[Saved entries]
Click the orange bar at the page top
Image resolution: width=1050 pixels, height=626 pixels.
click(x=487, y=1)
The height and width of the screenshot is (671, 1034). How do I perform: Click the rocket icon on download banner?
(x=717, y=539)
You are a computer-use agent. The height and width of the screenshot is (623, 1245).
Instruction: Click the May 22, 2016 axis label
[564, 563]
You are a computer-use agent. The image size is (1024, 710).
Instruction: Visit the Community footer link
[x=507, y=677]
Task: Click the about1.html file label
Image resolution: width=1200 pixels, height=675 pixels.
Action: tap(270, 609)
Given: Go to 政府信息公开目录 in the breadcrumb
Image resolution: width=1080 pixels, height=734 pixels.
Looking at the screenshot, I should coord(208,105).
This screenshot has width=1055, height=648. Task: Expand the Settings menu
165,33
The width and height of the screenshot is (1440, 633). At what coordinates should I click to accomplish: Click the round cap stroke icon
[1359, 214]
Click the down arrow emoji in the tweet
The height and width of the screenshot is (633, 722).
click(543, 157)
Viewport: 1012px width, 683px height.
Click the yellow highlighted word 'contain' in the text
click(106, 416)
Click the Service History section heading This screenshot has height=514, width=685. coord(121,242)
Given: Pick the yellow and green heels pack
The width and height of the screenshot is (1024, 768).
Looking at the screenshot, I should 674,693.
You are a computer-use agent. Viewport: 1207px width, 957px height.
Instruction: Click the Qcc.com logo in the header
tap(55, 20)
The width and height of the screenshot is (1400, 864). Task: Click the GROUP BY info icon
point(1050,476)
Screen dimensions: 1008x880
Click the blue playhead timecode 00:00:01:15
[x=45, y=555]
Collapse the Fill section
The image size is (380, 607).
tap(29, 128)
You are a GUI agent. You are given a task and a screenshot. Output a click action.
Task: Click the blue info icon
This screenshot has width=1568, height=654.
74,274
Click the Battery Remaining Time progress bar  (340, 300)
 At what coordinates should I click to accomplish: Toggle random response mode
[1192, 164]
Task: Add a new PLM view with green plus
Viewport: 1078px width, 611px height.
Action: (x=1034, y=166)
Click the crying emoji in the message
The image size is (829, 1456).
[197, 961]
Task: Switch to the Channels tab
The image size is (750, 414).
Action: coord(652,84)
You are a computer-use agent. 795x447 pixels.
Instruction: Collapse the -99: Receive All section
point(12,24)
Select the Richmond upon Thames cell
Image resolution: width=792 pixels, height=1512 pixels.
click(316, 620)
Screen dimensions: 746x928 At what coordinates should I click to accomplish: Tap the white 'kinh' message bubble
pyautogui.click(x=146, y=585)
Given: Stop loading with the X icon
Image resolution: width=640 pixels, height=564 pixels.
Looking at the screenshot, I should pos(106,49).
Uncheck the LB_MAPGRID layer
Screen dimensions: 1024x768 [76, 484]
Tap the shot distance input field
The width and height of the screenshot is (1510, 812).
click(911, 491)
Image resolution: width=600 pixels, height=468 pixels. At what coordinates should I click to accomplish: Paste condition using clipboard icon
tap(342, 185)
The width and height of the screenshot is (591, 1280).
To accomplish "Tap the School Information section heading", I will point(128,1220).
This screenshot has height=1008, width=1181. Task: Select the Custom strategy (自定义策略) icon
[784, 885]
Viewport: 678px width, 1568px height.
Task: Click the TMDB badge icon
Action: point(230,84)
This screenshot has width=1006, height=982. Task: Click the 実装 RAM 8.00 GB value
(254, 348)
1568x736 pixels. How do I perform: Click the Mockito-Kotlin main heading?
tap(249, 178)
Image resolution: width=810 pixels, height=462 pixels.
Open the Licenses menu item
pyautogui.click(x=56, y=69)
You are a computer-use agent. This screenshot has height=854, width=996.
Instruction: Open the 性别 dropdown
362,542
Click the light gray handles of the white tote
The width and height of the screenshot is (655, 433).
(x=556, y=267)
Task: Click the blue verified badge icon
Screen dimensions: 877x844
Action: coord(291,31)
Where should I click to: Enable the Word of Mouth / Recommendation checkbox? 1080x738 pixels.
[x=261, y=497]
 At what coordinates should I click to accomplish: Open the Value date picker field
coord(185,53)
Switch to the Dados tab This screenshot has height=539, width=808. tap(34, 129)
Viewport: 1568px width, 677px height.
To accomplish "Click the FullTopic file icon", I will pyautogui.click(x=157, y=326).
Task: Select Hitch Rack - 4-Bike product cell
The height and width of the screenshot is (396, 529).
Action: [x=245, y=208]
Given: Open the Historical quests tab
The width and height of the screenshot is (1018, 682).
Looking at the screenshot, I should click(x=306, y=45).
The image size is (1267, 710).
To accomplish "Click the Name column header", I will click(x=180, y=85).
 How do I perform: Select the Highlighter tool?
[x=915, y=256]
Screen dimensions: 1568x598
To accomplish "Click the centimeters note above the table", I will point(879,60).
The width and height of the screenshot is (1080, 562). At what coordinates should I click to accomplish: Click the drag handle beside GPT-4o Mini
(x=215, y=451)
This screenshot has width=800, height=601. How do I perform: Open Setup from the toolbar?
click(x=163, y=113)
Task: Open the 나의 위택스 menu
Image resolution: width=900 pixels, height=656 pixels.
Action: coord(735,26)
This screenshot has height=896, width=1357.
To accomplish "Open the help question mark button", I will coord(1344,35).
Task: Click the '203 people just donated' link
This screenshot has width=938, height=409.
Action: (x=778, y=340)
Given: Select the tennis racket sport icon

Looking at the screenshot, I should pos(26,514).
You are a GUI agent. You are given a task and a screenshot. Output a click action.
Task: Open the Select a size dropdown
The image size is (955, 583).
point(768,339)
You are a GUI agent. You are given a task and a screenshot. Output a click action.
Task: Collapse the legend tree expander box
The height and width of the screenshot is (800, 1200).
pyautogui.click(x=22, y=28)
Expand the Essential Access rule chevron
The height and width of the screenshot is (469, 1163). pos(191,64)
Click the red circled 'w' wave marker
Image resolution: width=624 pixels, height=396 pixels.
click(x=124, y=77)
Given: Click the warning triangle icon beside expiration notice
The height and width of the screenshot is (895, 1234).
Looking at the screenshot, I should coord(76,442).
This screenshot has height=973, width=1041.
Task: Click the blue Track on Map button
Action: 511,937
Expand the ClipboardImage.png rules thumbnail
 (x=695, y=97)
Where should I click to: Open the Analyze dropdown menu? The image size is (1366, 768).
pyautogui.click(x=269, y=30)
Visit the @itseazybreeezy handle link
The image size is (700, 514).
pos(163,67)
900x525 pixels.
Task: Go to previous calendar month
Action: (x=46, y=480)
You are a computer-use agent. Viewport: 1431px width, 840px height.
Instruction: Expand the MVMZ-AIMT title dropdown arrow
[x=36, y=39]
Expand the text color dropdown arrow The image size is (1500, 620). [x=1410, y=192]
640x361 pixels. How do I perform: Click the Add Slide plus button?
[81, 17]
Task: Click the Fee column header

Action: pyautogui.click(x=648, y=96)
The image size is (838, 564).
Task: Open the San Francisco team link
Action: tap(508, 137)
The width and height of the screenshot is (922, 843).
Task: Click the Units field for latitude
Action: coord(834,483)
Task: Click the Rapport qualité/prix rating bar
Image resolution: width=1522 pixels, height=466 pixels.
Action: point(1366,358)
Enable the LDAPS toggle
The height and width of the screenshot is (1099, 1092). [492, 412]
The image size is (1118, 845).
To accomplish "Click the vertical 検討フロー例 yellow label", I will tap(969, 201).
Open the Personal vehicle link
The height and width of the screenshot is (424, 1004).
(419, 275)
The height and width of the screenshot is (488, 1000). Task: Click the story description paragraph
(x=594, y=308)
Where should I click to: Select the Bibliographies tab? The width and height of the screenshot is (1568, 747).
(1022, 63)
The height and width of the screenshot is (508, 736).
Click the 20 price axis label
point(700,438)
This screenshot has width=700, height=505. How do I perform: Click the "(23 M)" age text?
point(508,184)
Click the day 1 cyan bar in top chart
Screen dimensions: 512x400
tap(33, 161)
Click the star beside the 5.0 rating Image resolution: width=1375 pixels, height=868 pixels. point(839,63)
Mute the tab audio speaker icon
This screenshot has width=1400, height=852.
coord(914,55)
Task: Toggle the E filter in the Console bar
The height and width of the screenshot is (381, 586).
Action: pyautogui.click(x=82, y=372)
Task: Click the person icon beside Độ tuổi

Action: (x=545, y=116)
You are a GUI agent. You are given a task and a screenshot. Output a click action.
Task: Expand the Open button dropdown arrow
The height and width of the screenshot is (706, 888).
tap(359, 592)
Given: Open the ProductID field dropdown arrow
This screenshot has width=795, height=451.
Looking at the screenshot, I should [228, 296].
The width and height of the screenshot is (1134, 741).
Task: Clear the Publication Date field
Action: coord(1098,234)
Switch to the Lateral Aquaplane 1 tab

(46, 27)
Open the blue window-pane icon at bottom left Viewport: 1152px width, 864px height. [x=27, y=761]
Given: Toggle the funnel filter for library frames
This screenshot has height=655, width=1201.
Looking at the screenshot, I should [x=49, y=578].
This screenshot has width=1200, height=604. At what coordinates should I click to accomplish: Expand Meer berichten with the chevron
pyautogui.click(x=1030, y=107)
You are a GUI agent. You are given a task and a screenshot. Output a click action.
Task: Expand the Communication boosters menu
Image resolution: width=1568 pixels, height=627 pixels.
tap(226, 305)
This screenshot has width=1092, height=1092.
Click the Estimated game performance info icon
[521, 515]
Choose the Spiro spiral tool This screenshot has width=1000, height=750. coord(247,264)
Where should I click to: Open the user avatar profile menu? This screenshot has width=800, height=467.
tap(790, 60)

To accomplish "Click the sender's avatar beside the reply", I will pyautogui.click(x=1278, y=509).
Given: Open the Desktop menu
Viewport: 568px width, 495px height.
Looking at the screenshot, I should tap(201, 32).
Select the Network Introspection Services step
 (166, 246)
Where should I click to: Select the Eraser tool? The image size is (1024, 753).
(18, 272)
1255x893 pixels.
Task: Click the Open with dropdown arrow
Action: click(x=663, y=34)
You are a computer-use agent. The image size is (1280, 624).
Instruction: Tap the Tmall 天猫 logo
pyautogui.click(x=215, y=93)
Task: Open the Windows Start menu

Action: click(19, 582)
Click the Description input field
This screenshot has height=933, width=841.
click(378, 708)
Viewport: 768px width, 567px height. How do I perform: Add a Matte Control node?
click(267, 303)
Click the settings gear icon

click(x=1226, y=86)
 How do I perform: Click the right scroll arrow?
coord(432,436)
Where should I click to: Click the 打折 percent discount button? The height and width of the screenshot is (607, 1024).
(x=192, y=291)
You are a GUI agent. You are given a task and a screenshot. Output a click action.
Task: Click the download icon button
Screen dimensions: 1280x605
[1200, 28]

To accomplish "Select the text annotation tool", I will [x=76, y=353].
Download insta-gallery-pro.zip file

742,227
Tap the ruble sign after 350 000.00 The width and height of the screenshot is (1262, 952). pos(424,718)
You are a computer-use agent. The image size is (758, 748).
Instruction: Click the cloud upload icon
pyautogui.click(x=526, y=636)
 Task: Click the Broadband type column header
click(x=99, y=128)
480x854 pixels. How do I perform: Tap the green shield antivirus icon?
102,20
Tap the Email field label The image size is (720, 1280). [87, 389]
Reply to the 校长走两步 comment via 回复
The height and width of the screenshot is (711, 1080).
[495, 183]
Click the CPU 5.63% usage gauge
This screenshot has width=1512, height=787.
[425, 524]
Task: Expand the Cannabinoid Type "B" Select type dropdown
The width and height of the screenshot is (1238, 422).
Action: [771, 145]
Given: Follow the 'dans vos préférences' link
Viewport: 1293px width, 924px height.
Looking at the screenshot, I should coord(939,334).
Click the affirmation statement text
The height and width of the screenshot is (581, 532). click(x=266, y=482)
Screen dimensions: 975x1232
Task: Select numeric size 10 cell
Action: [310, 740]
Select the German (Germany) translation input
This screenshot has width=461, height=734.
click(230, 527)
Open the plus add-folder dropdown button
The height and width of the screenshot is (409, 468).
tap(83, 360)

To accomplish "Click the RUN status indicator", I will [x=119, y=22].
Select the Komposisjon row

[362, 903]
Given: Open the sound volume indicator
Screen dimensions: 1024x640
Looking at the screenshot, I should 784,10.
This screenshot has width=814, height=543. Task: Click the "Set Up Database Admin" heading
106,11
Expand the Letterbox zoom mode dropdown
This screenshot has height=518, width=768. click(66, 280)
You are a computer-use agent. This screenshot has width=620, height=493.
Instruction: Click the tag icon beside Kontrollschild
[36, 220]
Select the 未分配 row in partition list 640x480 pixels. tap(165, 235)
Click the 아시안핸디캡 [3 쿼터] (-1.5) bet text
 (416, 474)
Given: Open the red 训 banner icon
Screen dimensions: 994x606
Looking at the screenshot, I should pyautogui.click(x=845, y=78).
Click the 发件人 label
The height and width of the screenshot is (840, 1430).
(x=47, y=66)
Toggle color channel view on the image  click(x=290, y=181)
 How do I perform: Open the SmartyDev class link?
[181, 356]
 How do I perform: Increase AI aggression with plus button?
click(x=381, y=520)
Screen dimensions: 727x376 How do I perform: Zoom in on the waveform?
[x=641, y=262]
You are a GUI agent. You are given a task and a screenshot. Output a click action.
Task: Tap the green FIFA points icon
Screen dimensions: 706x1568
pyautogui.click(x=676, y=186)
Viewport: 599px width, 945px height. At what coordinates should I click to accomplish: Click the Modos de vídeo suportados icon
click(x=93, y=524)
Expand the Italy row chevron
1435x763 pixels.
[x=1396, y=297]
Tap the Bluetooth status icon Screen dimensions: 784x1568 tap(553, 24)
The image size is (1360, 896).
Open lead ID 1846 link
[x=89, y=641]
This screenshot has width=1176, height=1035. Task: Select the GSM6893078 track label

* _Activity_:
Copy out each line of the data in which the word "filter" appears.

* _Worked solution_:
Task: Toggle the E filter in the Console bar
Given: Toggle the funnel filter for library frames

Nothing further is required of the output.